By Elizabeth Stanton

Jan. 22 (Bloomberg) -- U.S. stock-index futures tumbled, signaling the worst decline for the Standard & Poor's 500 Index since 2001, on concern the economy is shrinking and the biggest Federal Reserve interest rate cut in 23 years won't revive it.

Exxon Mobil Corp., the largest oil company, and Barrick Gold Corp., the biggest gold producer, fell as crude and metal prices decreased. Bank of America Corp. declined after the second-largest U.S. bank said earnings dropped 95 percent.

S&P 500 Index futures expiring in March retreated 58.7, or 4.4 percent, to 1,266.6 at 8:58 a.m. in New York after earlier slumping as much as 5.3 percent. Dow Jones Industrial Average futures decreased 466 to 11,640. Nasdaq 100 futures lost 80.75 to 1,768.75.

``People may see it as an extreme step and feel that it's a sign the situation is worse than they had anticipated,'' said John Carey, who helps oversee about $13 billion at Pioneer Investment Management in Boston. ``This will definitely wake people up who were thinking the economy was just fine.''

The Fed lowered its benchmark rate by 0.75 percentage point to 3.5 percent in its first emergency move since 2001. Policy makers weren't scheduled to gather on rates until Jan. 29-30.

``While strains in short-term funding markets have eased somewhat, broader financial market conditions have continued to deteriorate,'' the Fed said in a statement. The Federal Open Market Committee took the action ``in view of a weakening of the economic outlook and increasing downside risks to growth.''

A 4.4 percent decline in the S&P 500 would be the biggest since a 4.9 percent drop on Sept. 17, 2001, the first trading day after the Sept. 11 terrorist attacks.
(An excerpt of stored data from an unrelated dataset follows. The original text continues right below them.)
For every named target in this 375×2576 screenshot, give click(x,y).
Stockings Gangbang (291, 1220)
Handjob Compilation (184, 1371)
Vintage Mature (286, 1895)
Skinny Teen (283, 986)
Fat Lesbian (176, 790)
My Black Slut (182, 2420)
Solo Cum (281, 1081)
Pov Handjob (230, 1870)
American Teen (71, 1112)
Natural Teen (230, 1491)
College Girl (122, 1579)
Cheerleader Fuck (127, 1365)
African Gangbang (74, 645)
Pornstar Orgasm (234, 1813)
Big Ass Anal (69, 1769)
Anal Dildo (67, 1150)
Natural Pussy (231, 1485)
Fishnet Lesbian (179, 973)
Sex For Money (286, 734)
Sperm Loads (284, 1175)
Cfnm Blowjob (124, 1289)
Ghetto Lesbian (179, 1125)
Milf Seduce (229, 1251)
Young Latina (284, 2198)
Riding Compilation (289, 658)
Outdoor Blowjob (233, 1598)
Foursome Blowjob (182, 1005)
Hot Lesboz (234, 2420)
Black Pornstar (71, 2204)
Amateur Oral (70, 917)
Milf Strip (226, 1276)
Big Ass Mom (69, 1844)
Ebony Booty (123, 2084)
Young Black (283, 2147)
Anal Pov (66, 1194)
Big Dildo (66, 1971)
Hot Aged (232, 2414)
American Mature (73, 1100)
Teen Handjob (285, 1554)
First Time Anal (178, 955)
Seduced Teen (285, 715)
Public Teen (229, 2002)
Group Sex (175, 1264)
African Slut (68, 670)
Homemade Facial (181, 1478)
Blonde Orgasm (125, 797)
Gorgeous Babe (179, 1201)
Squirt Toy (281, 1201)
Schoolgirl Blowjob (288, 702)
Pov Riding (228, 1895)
The U.S. market was closed for Martin Luther King Day yesterday. Stocks posted the steepest weekly drop since July 2002 last week after lower-than-estimated home construction, retail sales and manufacturing reinforced speculation that the economy is contracting.

Global Slump

The MSCI World Index fell 1 percent. The Dow Jones Stoxx 600 Index of European shares slumped 0.8 percent.

Exxon decreased $4.08 to $81 and Barrick lost 98 cents to $45.75.

Bank of America slid $2.22 to $33.75. Fourth-quarter net income fell to $268 million, or 5 cents a share, from $5.26 billion, or $1.16, a year earlier the bank said in a statement. Excluding merger and restructuring costs and a gain from the sale of Marsico Capital Management LLC, the company earned 5 cents a share, missing the 21-cent average estimate of analysts surveyed by Bloomberg.

Wachovia Corp., the fourth-largest U.S. bank, said profit fell 98 percent after writedowns for bad loans and mortgage- backed securities. Its shares slipped $1.65 to $29.15.

`One Shock'

The U.S. economy may be ``one shock'' away from a recession, with the global slump in stocks a possible ``tipping point,'' according to Lehman Brothers Holdings Inc. The New York-based firm sees the odds of a recession in the world's largest economy at 40 percent, rising from a ``1-in-3 chance'' at the beginning of the year, Paul Sheard, Lehman's global chief economist, said in a press briefing in Singapore today.

Goldman Sachs Group Inc., Morgan Stanley and Merrill Lynch & Co. are already forecasting the U.S. will slip into recession this year. The world's largest banks and securities firms have announced more than $100 billion in debt writedowns and loan losses after the collapse of the U.S. subprime mortgage market.

The MSCI Asia Pacific Index today lost 6.4 percent. Japan's Nikkei 225 Stock Average dropped 5.7 percent, while India's Sensitive Index fell 5 percent.

Goldman, Merrill

Goldman, the world's largest securities firm, dropped $9.21 to $178. Merrill, the biggest U.S. brokerage, retreated $2.77 to $49.10.

Apple Inc. is scheduled to report first-quarter earnings after the close of U.S. exchanges. The maker of Macintosh computers may report earnings of $1.61 a share, the average of 23 estimates in a Bloomberg survey. The shares lost $10.39 to $150.97.

``Apple and Johnson & Johnson will give a good indication of consumer spending worldwide,'' Joerg de Vries-Hippen, chief investment officer for European stocks at Allianz Global Investors in Frankfurt, said in a Bloomberg Television interview today.

Analysts estimate companies in the S&P 500 will report an average 17 percent decline in profits in the fourth quarter, led by a 95 percent decrease in financial company earnings, according to a Jan. 18 Bloomberg survey.